■ WRITTEN INSTRUCTION
Can you reproduce every one of the lines below word for word, omitting the pictures?

■ Records for locating displayed items
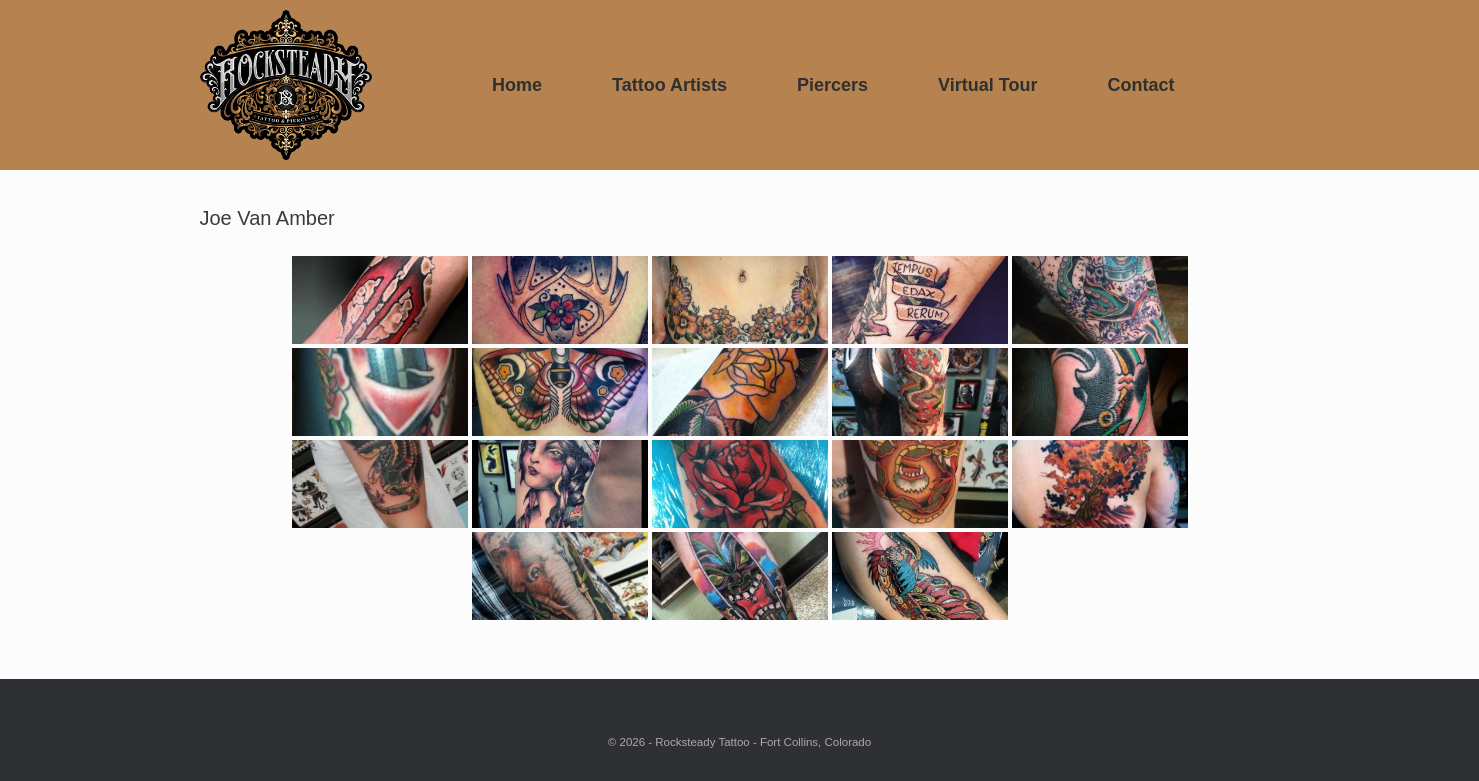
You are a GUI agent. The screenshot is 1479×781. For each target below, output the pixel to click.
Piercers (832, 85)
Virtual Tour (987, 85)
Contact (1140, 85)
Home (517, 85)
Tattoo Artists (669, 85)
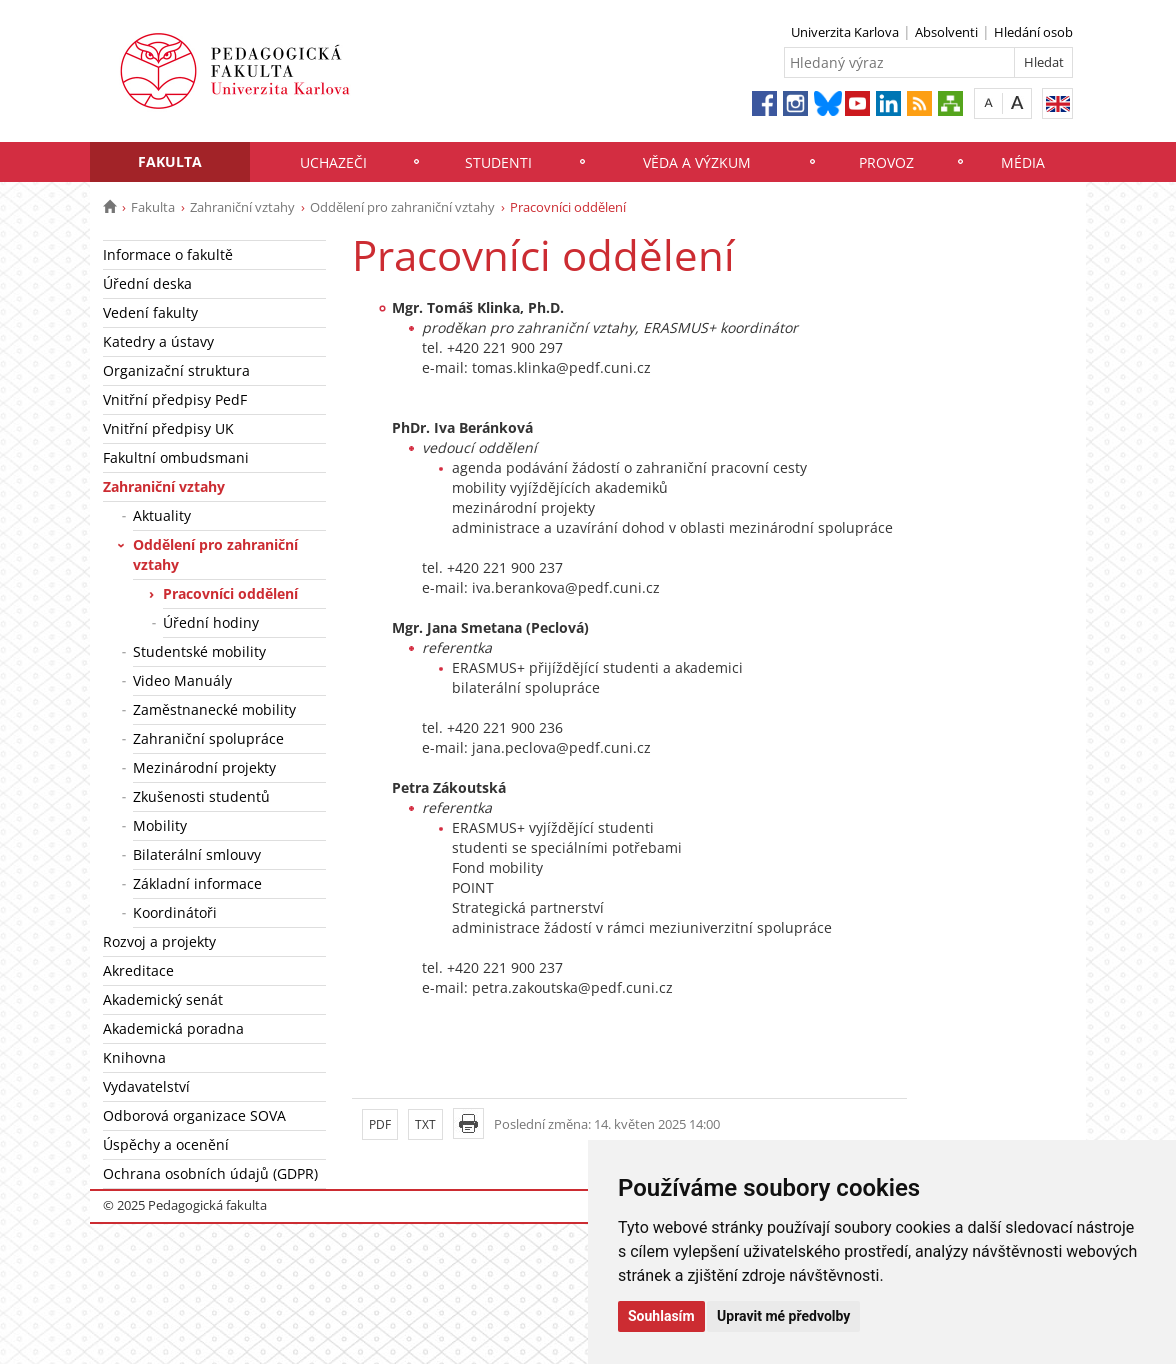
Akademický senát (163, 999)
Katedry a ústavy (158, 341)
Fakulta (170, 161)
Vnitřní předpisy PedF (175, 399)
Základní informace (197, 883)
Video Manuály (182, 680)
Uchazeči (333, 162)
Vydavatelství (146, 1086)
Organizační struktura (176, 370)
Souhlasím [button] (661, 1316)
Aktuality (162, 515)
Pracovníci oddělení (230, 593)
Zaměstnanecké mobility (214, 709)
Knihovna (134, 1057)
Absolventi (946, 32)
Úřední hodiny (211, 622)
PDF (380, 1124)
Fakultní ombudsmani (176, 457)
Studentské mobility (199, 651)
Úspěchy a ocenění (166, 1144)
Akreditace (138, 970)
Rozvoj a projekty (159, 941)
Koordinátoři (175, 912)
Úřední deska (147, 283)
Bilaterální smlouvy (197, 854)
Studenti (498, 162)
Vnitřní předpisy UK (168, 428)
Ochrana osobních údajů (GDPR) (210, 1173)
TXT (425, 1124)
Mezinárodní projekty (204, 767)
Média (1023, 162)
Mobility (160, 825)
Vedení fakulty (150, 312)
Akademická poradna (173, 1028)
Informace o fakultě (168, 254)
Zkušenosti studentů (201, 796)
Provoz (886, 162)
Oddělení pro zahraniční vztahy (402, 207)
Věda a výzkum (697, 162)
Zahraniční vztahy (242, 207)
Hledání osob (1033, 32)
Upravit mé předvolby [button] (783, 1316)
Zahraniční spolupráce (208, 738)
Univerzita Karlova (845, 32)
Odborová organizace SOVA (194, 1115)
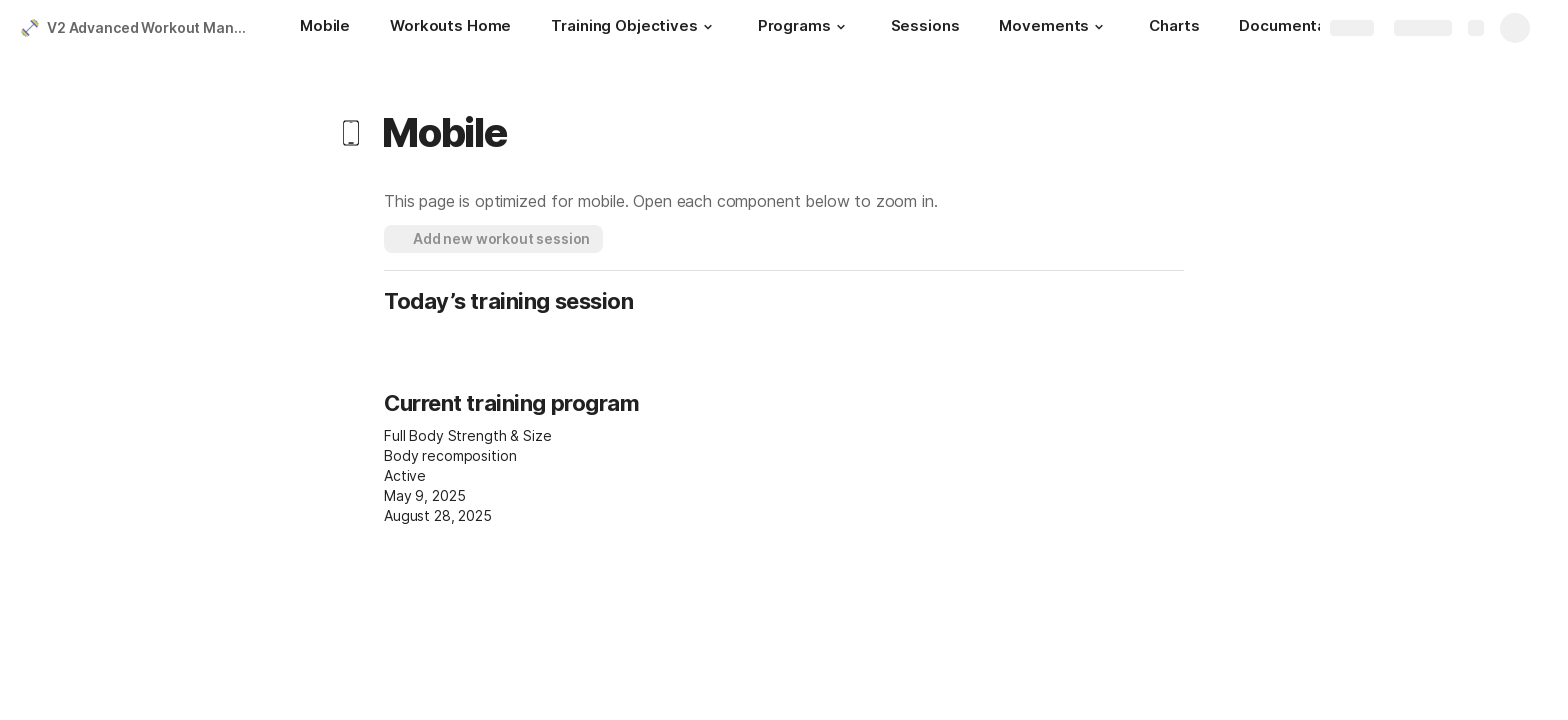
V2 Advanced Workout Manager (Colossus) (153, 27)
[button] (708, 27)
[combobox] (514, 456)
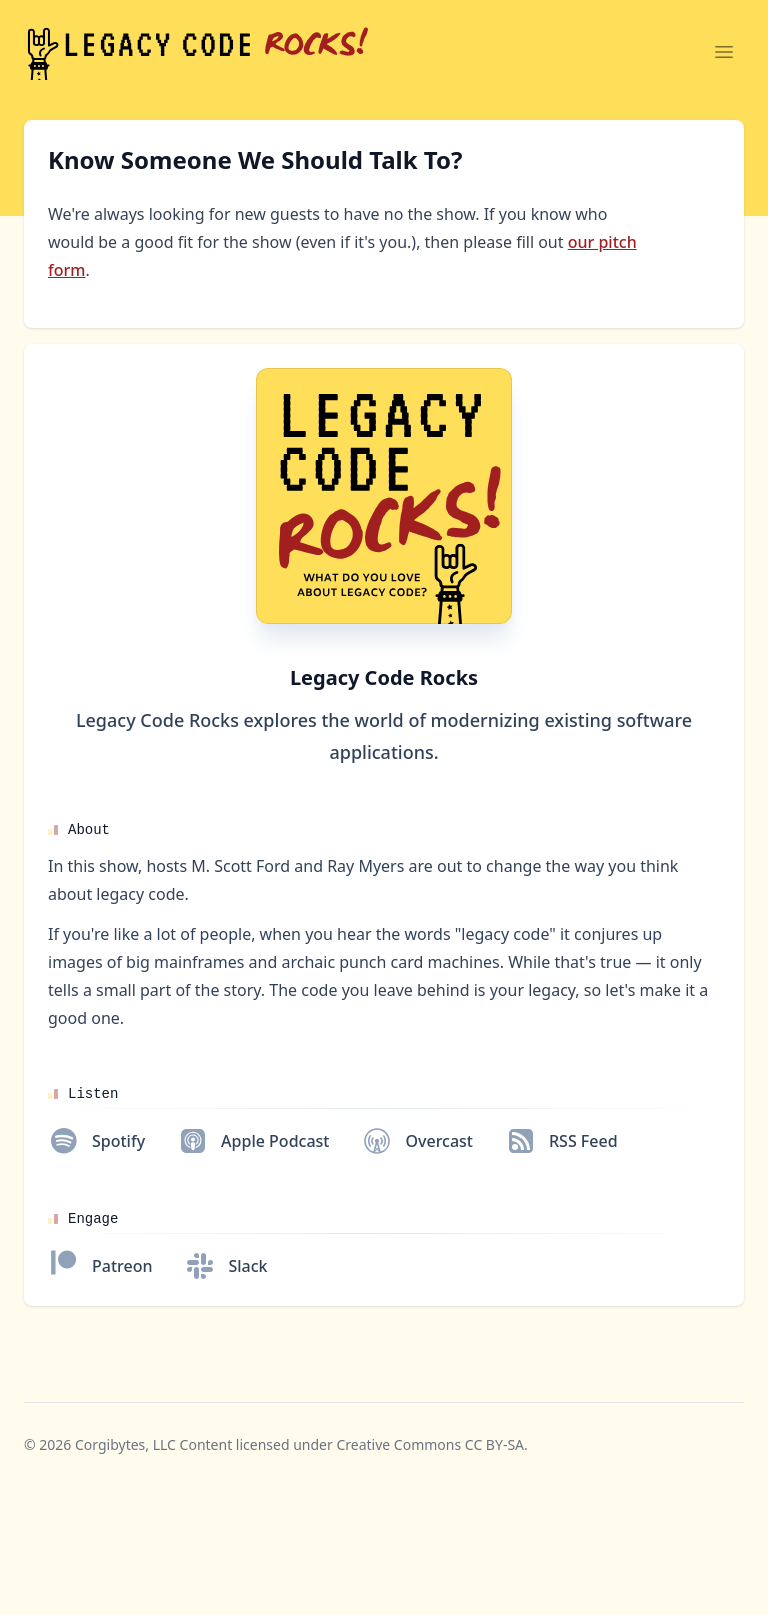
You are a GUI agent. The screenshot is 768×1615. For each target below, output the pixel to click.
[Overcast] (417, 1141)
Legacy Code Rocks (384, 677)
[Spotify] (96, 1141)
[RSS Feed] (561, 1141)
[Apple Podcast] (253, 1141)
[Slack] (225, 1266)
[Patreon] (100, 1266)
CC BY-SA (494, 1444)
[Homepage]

■ SOLUTION TO THE PROBLEM
You are a GUI agent. The screenshot is 1479×781. For each target below, output the pixel to click.
Piercers (832, 85)
Virtual Tour (987, 85)
Contact (1140, 85)
Home (517, 85)
Tattoo Artists (669, 85)
Akademický senát (163, 999)
Katedry a ústavy (158, 341)
Fakulta (170, 161)
Vnitřní předpisy PedF (175, 399)
Základní informace (197, 883)
Video Manuály (182, 680)
Uchazeči (333, 162)
Vydavatelství (146, 1086)
Organizační struktura (176, 370)
Souhlasím [button] (661, 1316)
Aktuality (162, 515)
Pracovníci oddělení (230, 593)
Zaměstnanecké mobility (214, 709)
Knihovna (134, 1057)
Absolventi (946, 32)
Úřední hodiny (211, 622)
PDF (380, 1124)
Fakultní ombudsmani (176, 457)
Studentské mobility (199, 651)
Úspěchy a ocenění (166, 1144)
Akreditace (138, 970)
Rozvoj a projekty (159, 941)
Koordinátoři (175, 912)
Úřední deska (147, 283)
Bilaterální smlouvy (197, 854)
Studenti (498, 162)
Vnitřní předpisy UK (168, 428)
Ochrana osobních údajů (GDPR) (210, 1173)
TXT (425, 1124)
Mezinárodní projekty (204, 767)
Média (1023, 162)
Mobility (160, 825)
Vedení fakulty (150, 312)
Akademická poradna (173, 1028)
Informace o fakultě (168, 254)
Zkušenosti studentů (201, 796)
Provoz (886, 162)
Oddělení pro zahraniční vztahy (402, 207)
Věda a výzkum (697, 162)
Zahraniční vztahy (242, 207)
Hledání osob (1033, 32)
Upravit mé předvolby [button] (783, 1316)
Zahraniční spolupráce (208, 738)
Univerzita Karlova (845, 32)
Odborová organizace SOVA (194, 1115)
V2 Advanced Workout Manager (Colossus) (153, 27)
[button] (708, 27)
[combobox] (514, 456)
You are a GUI agent. The screenshot is 768×1615. For each target below, output the pixel to click.
[Overcast] (417, 1141)
Legacy Code Rocks (384, 677)
[Spotify] (96, 1141)
[RSS Feed] (561, 1141)
[Apple Podcast] (253, 1141)
[Slack] (225, 1266)
[Patreon] (100, 1266)
CC BY-SA (494, 1444)
[Homepage]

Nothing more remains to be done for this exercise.